Choices about time continue to have symbolic power to represent difference or unity.

A waitress under a clock in Rason city in North Korea. Photograph: Ng Han Guan/AP
The UK Guardian reports:
Pyongyang Time
The North’s ‘highly regrettable’ decision to establish its own time zone will only deepen divisions between the neighbouring countries, says [South Korea’s] President Park.
The South Korean president, Park Geun-hye, has criticised the North’s “regrettable” decision to turn back its clocks to a new time zone, saying it would deepen divisions between the two rivals.
North Korea announced on Friday that it was changing its standard time to GMT+8:30, 30 minutes behind South Korea.
Pyongyang offered a nationalist rationale for the move, saying it would return the North to the time zone used before Japan imposed Tokyo Standard Time during its rule of the Korean peninsula, which ended in 1945.

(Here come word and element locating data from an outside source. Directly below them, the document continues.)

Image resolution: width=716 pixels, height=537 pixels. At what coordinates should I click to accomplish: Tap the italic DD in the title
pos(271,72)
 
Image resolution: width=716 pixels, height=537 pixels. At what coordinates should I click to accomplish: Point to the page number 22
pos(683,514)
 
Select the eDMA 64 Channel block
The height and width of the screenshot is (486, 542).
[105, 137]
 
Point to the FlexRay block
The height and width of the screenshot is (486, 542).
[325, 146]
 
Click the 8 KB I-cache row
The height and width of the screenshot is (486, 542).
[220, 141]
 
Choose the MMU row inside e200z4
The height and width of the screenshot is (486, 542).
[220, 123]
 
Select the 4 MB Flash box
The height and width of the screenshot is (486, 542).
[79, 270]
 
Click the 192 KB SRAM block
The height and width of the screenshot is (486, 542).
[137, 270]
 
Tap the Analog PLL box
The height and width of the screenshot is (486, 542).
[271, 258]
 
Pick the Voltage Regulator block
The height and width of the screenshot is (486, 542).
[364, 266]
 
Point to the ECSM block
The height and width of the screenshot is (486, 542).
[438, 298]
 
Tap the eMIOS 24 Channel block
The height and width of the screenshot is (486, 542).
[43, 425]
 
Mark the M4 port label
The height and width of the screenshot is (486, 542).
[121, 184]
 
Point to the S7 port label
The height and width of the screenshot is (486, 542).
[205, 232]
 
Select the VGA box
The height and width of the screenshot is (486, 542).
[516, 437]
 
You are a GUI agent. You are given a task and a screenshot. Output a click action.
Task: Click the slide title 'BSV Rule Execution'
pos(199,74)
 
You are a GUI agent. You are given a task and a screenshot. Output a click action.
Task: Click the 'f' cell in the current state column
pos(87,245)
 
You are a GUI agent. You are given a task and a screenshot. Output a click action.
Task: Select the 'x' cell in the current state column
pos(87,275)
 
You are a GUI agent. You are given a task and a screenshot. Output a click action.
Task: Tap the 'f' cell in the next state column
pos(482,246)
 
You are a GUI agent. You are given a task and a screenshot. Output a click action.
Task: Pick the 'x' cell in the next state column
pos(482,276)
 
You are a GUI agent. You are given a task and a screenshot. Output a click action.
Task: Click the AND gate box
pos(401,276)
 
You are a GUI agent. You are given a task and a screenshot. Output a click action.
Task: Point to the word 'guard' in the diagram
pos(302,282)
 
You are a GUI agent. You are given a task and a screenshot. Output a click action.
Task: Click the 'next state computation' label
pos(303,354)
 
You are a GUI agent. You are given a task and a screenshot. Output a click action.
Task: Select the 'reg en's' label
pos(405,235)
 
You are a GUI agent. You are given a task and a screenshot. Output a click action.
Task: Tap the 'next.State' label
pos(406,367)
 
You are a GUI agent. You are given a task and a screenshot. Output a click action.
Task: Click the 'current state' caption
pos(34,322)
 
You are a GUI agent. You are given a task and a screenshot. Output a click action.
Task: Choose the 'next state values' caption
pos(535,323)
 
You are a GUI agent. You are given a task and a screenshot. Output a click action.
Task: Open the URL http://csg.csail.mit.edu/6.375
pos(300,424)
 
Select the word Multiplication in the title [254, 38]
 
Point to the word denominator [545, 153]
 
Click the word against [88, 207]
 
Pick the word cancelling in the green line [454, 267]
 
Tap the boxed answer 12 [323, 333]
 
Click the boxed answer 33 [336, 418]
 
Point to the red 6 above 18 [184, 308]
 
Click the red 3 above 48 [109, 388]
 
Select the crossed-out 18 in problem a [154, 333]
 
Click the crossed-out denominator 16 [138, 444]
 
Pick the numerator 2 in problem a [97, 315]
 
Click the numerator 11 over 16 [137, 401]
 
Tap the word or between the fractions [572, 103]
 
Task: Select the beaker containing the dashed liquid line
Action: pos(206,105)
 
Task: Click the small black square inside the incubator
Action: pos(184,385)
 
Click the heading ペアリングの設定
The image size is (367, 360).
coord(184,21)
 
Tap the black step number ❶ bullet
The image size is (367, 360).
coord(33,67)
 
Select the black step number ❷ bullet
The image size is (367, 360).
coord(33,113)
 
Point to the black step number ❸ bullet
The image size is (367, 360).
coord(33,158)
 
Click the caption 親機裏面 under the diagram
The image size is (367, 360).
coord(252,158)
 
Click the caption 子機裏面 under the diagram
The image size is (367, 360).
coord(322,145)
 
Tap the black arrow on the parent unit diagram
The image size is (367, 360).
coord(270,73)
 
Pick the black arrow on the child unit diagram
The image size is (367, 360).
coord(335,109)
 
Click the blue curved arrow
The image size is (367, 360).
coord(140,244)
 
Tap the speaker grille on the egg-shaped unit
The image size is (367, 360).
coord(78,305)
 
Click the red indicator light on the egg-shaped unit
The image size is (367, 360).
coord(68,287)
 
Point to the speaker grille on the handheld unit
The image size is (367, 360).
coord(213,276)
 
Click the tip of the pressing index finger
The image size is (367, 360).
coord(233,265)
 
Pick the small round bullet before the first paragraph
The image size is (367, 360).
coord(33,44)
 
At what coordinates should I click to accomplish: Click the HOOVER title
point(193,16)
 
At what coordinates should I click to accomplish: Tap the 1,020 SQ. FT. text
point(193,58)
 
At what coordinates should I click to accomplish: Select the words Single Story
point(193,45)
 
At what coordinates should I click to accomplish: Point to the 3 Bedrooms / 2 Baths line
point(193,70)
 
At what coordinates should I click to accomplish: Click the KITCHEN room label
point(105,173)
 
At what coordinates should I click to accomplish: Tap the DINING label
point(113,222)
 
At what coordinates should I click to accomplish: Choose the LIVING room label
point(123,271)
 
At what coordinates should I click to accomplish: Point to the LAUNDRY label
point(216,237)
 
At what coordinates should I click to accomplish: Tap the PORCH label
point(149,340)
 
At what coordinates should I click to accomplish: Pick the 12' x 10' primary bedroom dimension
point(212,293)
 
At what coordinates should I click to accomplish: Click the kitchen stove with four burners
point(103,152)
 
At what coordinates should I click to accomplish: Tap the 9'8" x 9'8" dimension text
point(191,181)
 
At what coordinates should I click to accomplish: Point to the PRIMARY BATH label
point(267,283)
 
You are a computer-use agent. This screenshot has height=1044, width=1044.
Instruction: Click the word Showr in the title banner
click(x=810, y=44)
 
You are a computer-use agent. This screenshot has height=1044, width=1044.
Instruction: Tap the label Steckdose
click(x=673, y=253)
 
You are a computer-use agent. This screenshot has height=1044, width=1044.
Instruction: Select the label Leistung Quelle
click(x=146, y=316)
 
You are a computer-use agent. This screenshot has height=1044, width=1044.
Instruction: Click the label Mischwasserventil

Time has repeatedly been used for political-symbolic purposes, usually to establish difference, whether between territories or between regimes within the same territory as in the French and other revolutions. At the time of writing, today is the 28th of Thermidor in the year 223 of the French Revolutionary Calendar (probably - this page explains the ambiguities).

Wired UK points out some other timezone oddities, including an unusual example of using the same zone to represent affinity, rather than conflicting zones to represent difference:
Spain used to be on GMT. Much of Spain is further west than the UK but the country is on the same time zone as Germany. The oddity dates back to General Franco aligning the country with Germany 70 years ago.